I Tried to Schedule an Electrician Using an AI Agent. Here’s How It Went.
How a routine customer service exchange uncovered both the upside and the hidden risks of letting AI speak on behalf of your company and brand.
With more organizations now using or evaluating AI‑driven customer service systems, I wanted to share a recent personal experience that highlights both the promise and the pitfalls of this technology in early 2026.
A Call for Help
It was a quiet Saturday afternoon. While working on a small Ethernet project, I made one of those "old house wiring" discoveries that can make a homeowner a little nervous. That's a story for another time, but basically an electrician was needed as soon as possible.
This is a job for Angi.
Angi Spreads the Word
Angi is very effective at rapidly matching customers with local contractors. Arguably, almost too effective - within seconds of submitting my request, my phone lit up with five different texts. Parsing through this mini-avalanche of help can be a bit overwhelming.
None of these messages stood out; just basic boilerplate text messages most of us see every day. I scrolled to the second one, a message from 'Tim" (name changed), asking what services I was looking for Even though I had already explained this to Angi earlier, I replied to the text with my issue.
Nearly instantaneously, faster than a human could type, “Tim” responded with that unmistakable "happy empathy robot" tone, asking for more details.

Texting with "Tim"
What followed were a series of text messages with Tim that ran me through a standard service on-boarding script (name, address, type of home, description of the problem, etc.). Chat systems have been capable of this for a while now, but the detailed, contextual answers were noticeably more refined.
When I mentioned a detail about my electrical panel, Tim referenced it in a way that was coherent and technically plausible. Impressive. Not exactly trade school-level detail here, but still pretty solid.

Fast responses, good tone, decent personalization. Not bad so far.
"I don't have access to the scheduling system"
Because this was urgent, I asked for the earliest available appointment.
Suddenly, Tim found a task that was beyond him.

No access to scheduling system? I thought the whole purpose of this interaction was to schedule an appointment.
At least Tim admits this limitation, which I suppose is better than lying about it like some chatbots have been known to.
A few minutes later, I got a second text…from the same company…from a different number…with none of the previous context.
Suddenly I was starting the whole service request from scratch.
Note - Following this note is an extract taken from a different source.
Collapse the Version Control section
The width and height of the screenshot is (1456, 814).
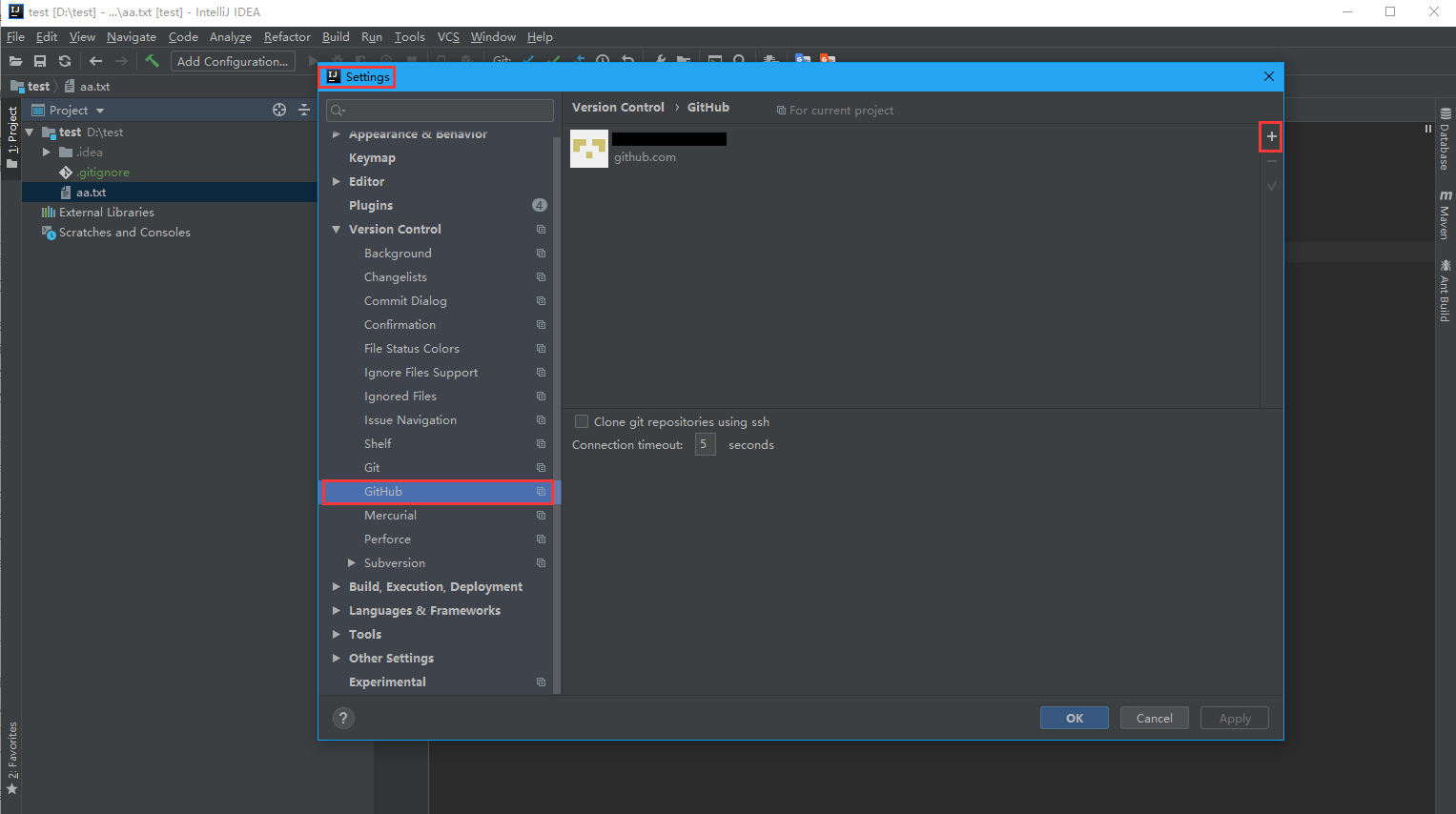[x=336, y=229]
As a tech person, I understand that integrating chatbots with other systems is tricky.
For the business, the downside risk of getting it wrong - booking mistakes, service agents going to the wrong places, and angry customers - is very real.
But for me as a potential customer? This is just annoyance and friction.
And I had options.
So I bailed on Tim.
I hired a company who did it the "old fashioned" way with a phone call from an actual human. Within ten minutes, they called and booked me for next day service. Problem solved.
A Day Late
On Monday, Tim reached back out to me, still unaware of the parallel text thread.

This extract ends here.